The U.S. Supreme Court declined to review an appeal from parents in Montgomery County, Maryland, who were challenging the school district’s policy of crafting “support plans” for youth who are transgender.
Three parents sued Montgomery County Public Schools over guidelines adopted in 2020 that allow schools to develop a plan for helping transgender students have their gender identities affirmed at school with respect to names, pronouns, and access to certain facilities.
The guidelines require schools to “respect the students’ wishes to keep certain information confidential.”
Despite claims from anti-LGBTQ groups that the policy is encouraging students to fully transition without their parents’ knowledge, the policy does not allow school staff to prescribe or administer any gender-affirming hormonal or surgical treatments.
In their lawsuit, the parents at the center of the case argued that the guidelines deny them the right to make decisions about the education and upbringing of their children, keeping them out of the loop about issues affecting their children by allowing those children to socially transition at school without notifying their parents.
They also claimed that, by not forcibly outing transgender students to their parents, the guidelines violate both parental rights provisions in the Maryland Declaration of Rights and the U.S. Constitution’s guarantee of due legal process under the 14th Amendment.
School officials, meanwhile, argued that the guidelines were intended to “ensure a safe and respectful school environment” for all students, arguing that the fact that a student may choose to disclose information to a teacher or administrator does not authorize that adult to disclose sensitive information about the student to others.
A federal judge dismissed the lawsuit, siding with the school district to find that the guidelines advance MCPS’s goal of protecting students’ safety and privacy.
The 4th U.S. Circuit Court of Appeals adopted a different argument and dismissed the case on a technicality, noting that none of the families involved in the lawsuit had children who identified as transgender or nonbinary.
As a result, they had never received personalized gender support plans, and their parents could show no harm — including the deprivation of their rights — that they had suffered as a result of MCPS’s policy.
Judge A. Marvin Quattlebaum, Jr., who penned the majority opinion for the 4th Circuit, did note that the parents’ concerns may be valid and even potentially “persuasive,” implying that if the students in question had identified as transgender and received gender support plans, the court may have sided with the parents.
Upon appeal, the Supreme Court left the 4th Circuit’s ruling in place and declined to take up the case.
However, that does not mean the issue is permanently resolved. It is possible that, in the future, parents with anti-LGBTQ views may attempt to challenge the policy, potentially even forcing their children to temporarily claim to be “transgender” for the purposes of entrapping school officials, which would subsequently allow the parents to claim they’ve suffered “harm” and sue to have the district’s policy overturned.
The Supreme Court’s refusal to take up the Montgomery County parents’ case marks the latest example of how the high court has dodged taking up potentially controversial LGBTQ cases by refusing to overturn lower court rulings.

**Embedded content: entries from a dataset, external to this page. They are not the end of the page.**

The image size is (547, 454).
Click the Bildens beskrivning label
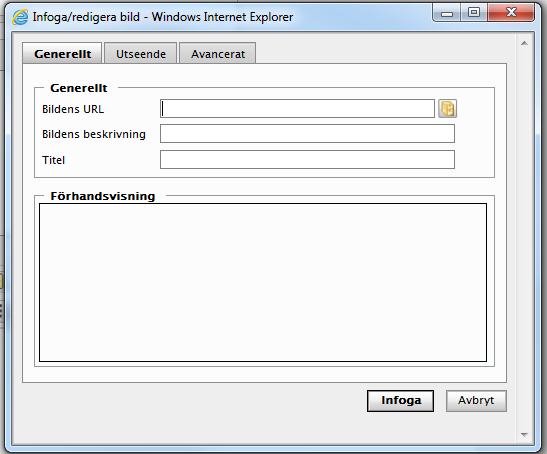pyautogui.click(x=94, y=134)
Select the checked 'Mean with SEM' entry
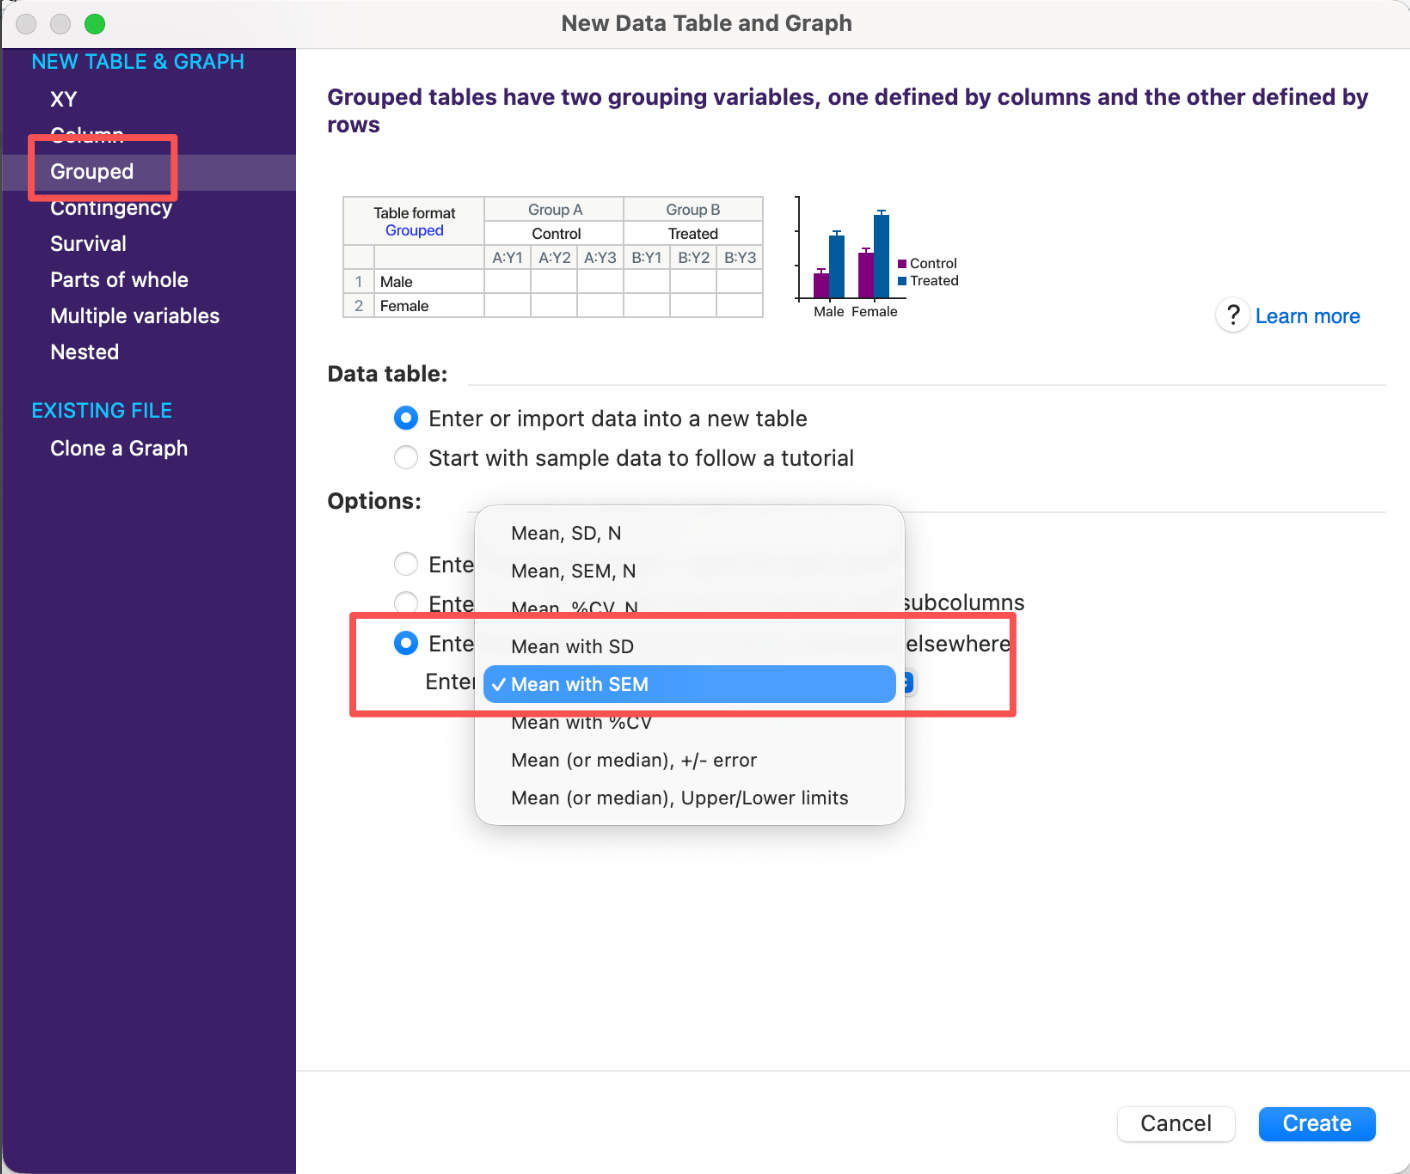The image size is (1410, 1174). 689,684
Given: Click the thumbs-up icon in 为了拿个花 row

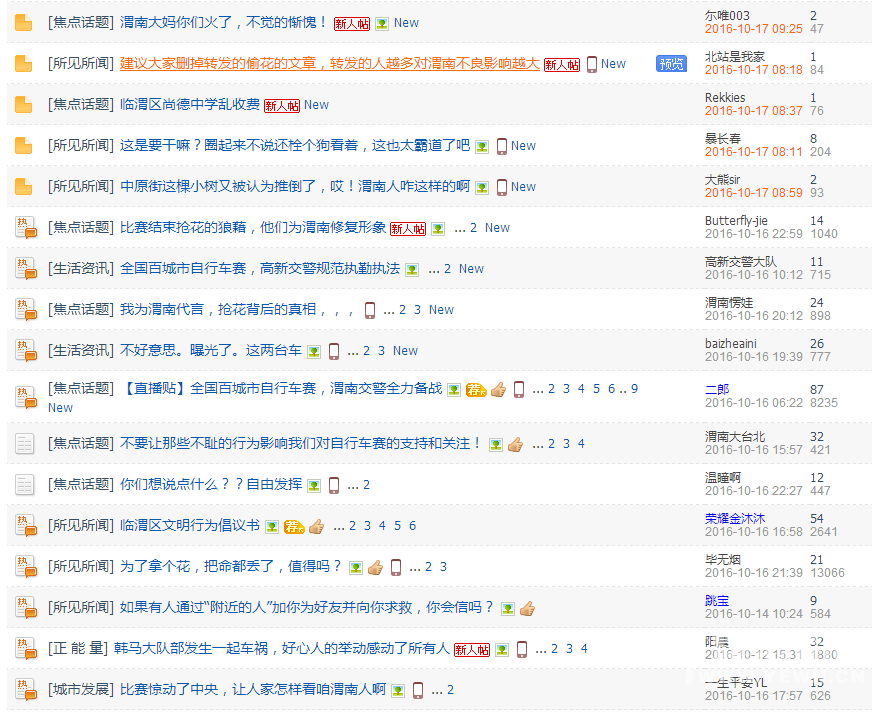Looking at the screenshot, I should point(375,567).
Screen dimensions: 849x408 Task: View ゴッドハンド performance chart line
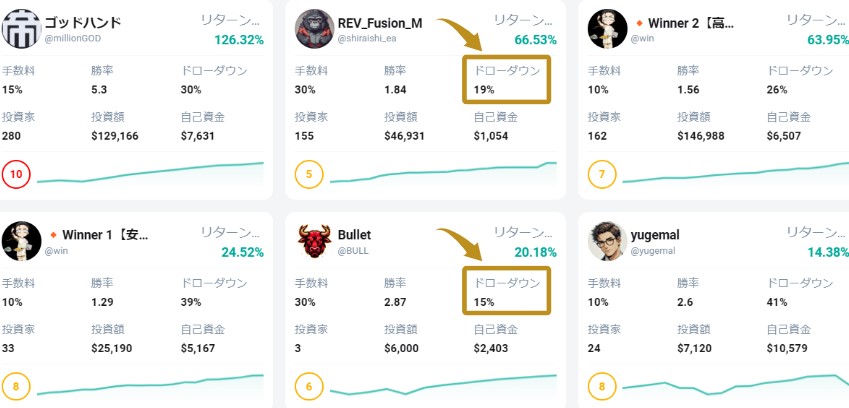click(x=150, y=172)
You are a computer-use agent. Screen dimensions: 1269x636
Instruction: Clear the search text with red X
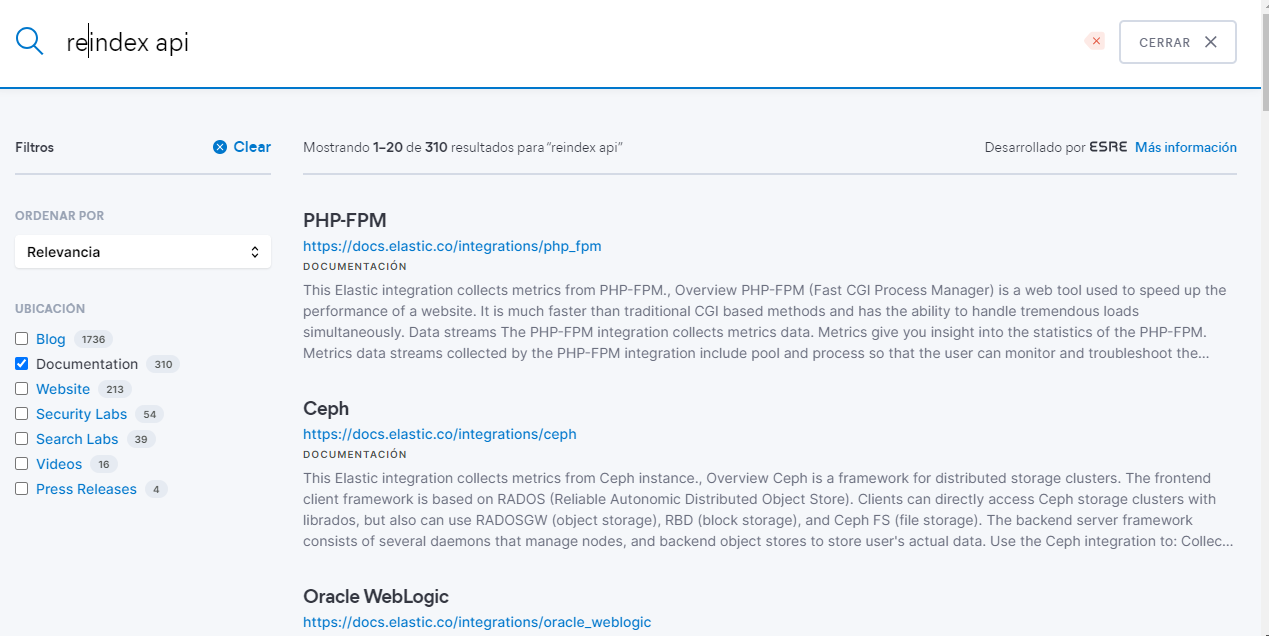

Three years ago, the Supreme Court declined to hear an appeal from the Gloucester County School Board in Gloucester, Va., of a 4th Circuit ruling that found the district’s policy barring transgender students from restrooms that align with their gender identity was discriminatory and unconstitutional.
Last year, the high court refused to take up an appeal of a lower court ruling blocking West Virginia from enforcing a state law barring transgender athletes from female-designated sports teams.
Last week, the 4th Circuit ruled, in another case out of Montgomery County, that religious parents in the district can’t opt their children out of classroom lessons incorporating books with LGBTQ themes or characters. The court found that the group of parents suing over the policy had failed to demonstrate how the books would be used in lessons.
Furthermore, the appeals court declared that, despite the lack of an opt-out policy, using LGBTQ-themed books did not compel the students to change their personal religious views or views opposing homosexuality as sinful, and therefore did not violate their constitutional rights.